Ethyl decadienoate
- Names: Preferred IUPAC name Ethyl (2E,4Z)-deca-2,4-dienoate

Identifiers
- CAS Number: 3025-30-7;
- 3D model (JSmol): Interactive image;
- ChEBI: CHEBI:4896;
- ChemSpider: 4444602;
- ECHA InfoCard: 100.019.254
- PubChem CID: 5281162;
- UNII: 79P6KS9Y5Z;
- CompTox Dashboard (EPA): DTXSID0041357 ;

Properties
- Chemical formula: C_{12}H_{20}O_{2}
- Molar mass: 196.290 g·mol^{−1}
- Appearance: Colorless liquid
- Boiling point: 70–72 °C (158–162 °F; 343–345 K) (0.05 mmHg); 81–82 °C (178–180 °F) (0.1 mmHg); 83–88 °C (181–190 °F) (0.1 mmHg);
- Solubility in water: 8.588 mg/L (est.)

Hazards
- Flash point: 113 °C (235 °F)

= Ethyl decadienoate =

Ethyl decadienoate, also known as pear ester, is an organic chemical compound used in flavors and perfumery for its pear-like taste and odor.

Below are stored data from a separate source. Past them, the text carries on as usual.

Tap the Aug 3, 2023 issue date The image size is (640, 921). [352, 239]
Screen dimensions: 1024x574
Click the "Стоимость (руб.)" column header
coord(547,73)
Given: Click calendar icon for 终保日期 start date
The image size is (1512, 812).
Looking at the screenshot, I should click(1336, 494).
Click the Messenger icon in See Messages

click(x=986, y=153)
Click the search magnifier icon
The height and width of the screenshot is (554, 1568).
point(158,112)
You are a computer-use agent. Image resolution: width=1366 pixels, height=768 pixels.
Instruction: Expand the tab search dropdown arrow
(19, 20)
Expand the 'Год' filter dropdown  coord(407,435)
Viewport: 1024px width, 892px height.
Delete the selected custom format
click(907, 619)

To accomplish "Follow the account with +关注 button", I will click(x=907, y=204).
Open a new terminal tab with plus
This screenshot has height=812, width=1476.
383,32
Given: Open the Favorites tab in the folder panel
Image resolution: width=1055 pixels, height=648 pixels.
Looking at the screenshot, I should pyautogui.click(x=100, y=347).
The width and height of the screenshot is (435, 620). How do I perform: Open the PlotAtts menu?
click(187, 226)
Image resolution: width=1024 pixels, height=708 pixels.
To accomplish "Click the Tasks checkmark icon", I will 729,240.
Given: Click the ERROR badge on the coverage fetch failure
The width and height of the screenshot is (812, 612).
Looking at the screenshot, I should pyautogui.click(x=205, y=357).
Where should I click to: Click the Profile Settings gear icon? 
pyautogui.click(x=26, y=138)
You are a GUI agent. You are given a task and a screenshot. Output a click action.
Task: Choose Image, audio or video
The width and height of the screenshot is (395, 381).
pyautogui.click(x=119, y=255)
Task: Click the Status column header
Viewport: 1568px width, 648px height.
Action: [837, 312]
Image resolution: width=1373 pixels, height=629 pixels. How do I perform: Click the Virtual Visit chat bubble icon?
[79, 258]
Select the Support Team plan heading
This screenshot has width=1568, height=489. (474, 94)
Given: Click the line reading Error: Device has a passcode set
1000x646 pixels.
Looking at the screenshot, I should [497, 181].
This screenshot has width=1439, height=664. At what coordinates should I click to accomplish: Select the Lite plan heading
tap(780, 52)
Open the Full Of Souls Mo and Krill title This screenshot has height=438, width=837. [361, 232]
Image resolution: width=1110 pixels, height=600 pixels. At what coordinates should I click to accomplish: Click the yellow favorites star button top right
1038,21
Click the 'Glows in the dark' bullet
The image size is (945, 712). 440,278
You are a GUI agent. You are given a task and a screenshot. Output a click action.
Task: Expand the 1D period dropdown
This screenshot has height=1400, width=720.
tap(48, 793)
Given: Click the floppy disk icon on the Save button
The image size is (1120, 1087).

==Occurrence and preparation==
Ethyl decadienoate is found in apples, Bartlett pears, Concord grapes, beer, pear brandy and quince.

It can also be prepared synthetically from 1-octyn-3-ol or from ethyl propiolate.

==Uses==
Ethyl decadienoate is used in natural flavors and fragrances for its intense fruity flavor. In the United States, as a food additive it is listed as generally recognized as safe (GRAS).